• Written request: In the text on the Montana climate lawsuit, rewrite the passage that begins at the words "(3) The legislature" and stops after "of natural resources.", with every "remedies" changed to "safeguards".

In Section 1 — Protection and Improvement, Article IX says:

(1) The state and each person shall maintain and improve a clean and healthful environment in Montana for present and future generations.
(2) The legislature shall provide for the administration and enforcement of this duty.
(3) The legislature shall provide adequate remedies for the protection of the environmental life support system from degradation and provide adequate remedies to prevent unreasonable depletion and degradation of natural resources.

Held Vs. Montana

16 young plaintiffs have sued the state, claiming it has failed to provide the protections afforded to them by Article IX. Montana has a flourishing oil and gas industry. According to Statista, it ranks 13th among all US states in oil production, yet The Guardian reports that its greenhouse gas emissions exceed those of some nations.

The trial began on Monday, June 12th, with lead attorney Roger Sullivan telling the court that climate change is fueling drought, wildfires, extreme heat, and other environmental disasters throughout Montana, all of which are taking a major toll on the young plaintiffs’ health and well being. There is a “scientific consensus,” he noted, that these changes can be traced back to the burning of fossil fuels.

Sullivan described how some plaintiffs have asthma that has been worsened by abundant wildfire smoke in recent years. Some love to hunt and fish, but have seen stocks deteriorate. One plaintiff works as a ski instructor — a job threatened by warm winter temperatures and decreasing snowfall. Still others are members of Indigenous tribes whose cultural practices are threatened by climate crisis-linked shifts in weather patterns, he said.

“Pish tosh,” replied Montana assistant attorney general Michael D. Russell, who told the court, “Climate change is a global issue,” and that whatever emissions Montana may be responsible for, they are “too minuscule” to have any impact on the fact that the Earth is getting hotter.

Our Children’s Trust

The legal action against the state of Montana is being supported by Our Children’s Trust, an environmental group formed in part by Dr. James Hansen, the former NASA climate scientist who testified before the Senate Committee on Energy and Natural Resources on June 23, 1988.

Hansen testified that “Global warming has reached a level such that we can ascribe with a high degree of confidence a cause and effect relationship between the greenhouse effect and observed warming…It is already happening now. The greenhouse effect has been detected and it is changing our climate now…We already reached the point where the greenhouse effect is important.” Hansen added that NASA was 99% confident the warming was caused by the accumulation of greenhouse gases in the atmosphere and not a random fluctuation.

Hansen’s words, of course, have been largely ignored by the US government since that day, and the fossil fuel industry has viciously attacked him and many of his fellow climate scientists, such as Michael E. Mann, claiming among other things that they are charlatans seeking to make a quick buck by attracting lucrative research grants.

But Hansen has never backed away from the truth. Our Children’s Trust has also brought suit against the United States in federal court in a case entitled Juliana Vs. US. Hansen’s granddaughter is one of the young plaintiffs in that case. (Some of them are not so young anymore. The suit was filed in 2016 and is scheduled to go to trial soon, after the US Supreme Court refused to put the kibosh on it.)

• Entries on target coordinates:
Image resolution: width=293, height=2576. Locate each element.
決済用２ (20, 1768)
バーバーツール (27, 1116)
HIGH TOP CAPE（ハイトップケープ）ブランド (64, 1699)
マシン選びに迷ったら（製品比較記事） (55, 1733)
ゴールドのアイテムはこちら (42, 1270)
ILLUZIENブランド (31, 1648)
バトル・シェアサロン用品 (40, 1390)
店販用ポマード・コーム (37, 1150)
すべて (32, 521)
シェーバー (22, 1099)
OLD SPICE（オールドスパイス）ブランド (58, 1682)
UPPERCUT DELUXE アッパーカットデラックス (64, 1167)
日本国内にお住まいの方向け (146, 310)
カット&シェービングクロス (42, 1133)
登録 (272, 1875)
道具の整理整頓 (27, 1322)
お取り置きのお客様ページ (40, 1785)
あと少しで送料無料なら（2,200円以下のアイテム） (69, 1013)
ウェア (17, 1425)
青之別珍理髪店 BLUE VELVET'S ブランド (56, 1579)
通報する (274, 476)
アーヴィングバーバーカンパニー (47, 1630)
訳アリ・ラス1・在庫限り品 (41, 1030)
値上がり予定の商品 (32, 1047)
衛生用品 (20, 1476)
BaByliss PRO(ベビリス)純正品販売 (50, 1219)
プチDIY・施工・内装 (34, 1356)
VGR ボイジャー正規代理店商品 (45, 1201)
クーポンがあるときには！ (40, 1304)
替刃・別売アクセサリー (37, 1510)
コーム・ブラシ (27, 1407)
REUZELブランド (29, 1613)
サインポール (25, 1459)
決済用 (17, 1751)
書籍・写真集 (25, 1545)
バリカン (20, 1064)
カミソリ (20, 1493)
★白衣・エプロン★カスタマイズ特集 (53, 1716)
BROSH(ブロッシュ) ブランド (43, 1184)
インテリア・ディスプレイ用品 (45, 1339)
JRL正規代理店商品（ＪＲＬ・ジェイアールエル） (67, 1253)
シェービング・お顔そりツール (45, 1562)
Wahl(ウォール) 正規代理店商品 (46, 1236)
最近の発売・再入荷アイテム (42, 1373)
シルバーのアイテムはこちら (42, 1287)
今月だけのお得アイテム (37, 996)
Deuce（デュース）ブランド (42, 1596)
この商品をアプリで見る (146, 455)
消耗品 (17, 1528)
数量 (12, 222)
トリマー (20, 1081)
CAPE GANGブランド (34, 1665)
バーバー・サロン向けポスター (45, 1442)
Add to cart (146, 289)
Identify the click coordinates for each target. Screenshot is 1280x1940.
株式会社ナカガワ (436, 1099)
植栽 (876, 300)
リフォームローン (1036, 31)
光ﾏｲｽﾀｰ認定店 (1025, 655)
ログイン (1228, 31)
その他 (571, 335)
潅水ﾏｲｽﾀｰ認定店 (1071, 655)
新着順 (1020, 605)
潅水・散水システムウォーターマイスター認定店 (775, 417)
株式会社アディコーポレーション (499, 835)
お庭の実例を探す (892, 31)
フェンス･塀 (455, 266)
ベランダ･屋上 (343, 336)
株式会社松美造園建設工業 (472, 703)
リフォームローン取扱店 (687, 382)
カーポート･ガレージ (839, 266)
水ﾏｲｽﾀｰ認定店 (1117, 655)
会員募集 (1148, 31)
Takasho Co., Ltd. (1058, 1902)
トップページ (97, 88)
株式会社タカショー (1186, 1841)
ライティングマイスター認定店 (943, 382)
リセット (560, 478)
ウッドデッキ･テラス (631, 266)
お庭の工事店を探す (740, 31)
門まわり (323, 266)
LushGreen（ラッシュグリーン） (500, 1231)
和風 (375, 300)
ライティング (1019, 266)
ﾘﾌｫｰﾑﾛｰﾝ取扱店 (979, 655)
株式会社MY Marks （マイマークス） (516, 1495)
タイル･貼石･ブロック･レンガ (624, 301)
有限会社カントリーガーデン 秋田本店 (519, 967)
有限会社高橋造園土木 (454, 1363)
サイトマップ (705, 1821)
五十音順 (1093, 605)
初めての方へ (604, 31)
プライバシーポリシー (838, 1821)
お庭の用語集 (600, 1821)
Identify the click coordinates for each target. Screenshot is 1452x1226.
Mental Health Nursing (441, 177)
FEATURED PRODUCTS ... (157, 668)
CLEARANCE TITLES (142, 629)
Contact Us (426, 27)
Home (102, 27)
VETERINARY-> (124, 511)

• In response:
(3) The legislature shall provide adequate safeguards for the protection of the environmental life support system from degradation and provide adequate safeguards to prevent unreasonable depletion and degradation of natural resources.